How I Built a React Video Editor Around Portable JSON with VideoFlow

I kept running into the same problem when video needed to live inside an app: the UI wanted to behave like a normal React component, but the content wanted to behave like data. If I treated the timeline as the source of truth, every edit became fragile. If I treated JSON as the source of truth, the workflow became portable.

VideoFlow is the toolkit that made that trade-off workable for me. Its core is an open-source TypeScript builder, it compiles to portable VideoJSON, and the same structure can render in the browser, on a server, or in a live DOM preview. If you want the product links, start with VideoFlow, then branch into docs, core, renderers, React video editor, and examples.

If you want the infrastructure-heavy angle, I already wrote How to Build a Portable JSON-to-Video Pipeline with VideoFlow and How to Generate MP4 Videos from JSON with TypeScript.
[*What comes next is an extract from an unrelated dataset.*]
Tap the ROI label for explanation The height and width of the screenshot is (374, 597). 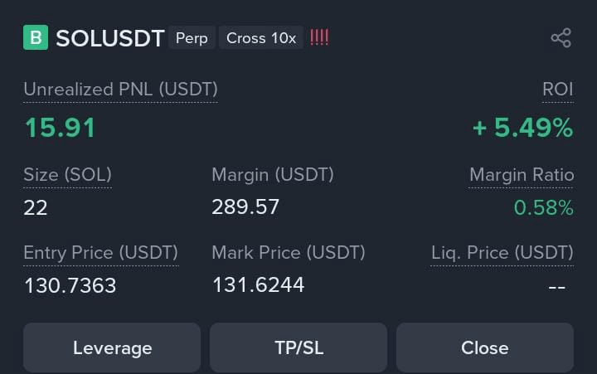[x=558, y=90]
This post is the UI side of the same idea.

Structured JSON document flowing into an MP4 output tile with browser and server nodes

What I wanted from the editor

I did not want a magical prompt box. I wanted a predictable editor that could sit in a SaaS app and still leave me with something I could inspect, diff, store, and rerender later.

The requirements were simple:

  • keep a single video representation in JSON;
  • let React edit that structure without owning it;
  • preview the same video immediately;
  • export without rewriting the template;
  • keep the core open source and portable under Apache-2.0.

That is where the React editor matters. It gives you a multi-track timeline, drag, trim, and reorder interactions, an inspector, keyframes, undo and redo, uploads through callbacks, and MP4 export. The built-in themes are useful too, but the real win is that the editor sits on top of the same VideoJSON the rest of the stack uses.

React video editor timeline with layers, inspector, preview, and keyframes

The editor is the UI, not the source of truth

This is the part that kept the system from turning into a black box. I wanted engineers to keep a stable template in code, while non-engineers could still adjust the visual result in a UI.

The integration is small enough to read in one screen:

import { VideoEditor } from "@videoflow/react-video-editor";
import "@videoflow/react-video-editor/style.css";

export default function App() {
  return (
    <VideoEditor
      video={videoJSON}
      onChange={(next) => saveToServer(next)}
      onSave={async (next) => await persist(next)}
      onUpload={async (file) => await upload(file)}
      theme="dark"
    />
  );
}

That is the pattern I trust. The editor updates the JSON, and the JSON remains the thing I can version in Git or hand to a renderer later. If you want the underlying template perspective, How I Kept Video Templates Versionable in Git With VideoFlow is the companion piece.

One JSON source, three render paths

The other reason I like this stack is that I am not locked into one place to render video. The same structure can support browser export, server-side jobs, and live preview.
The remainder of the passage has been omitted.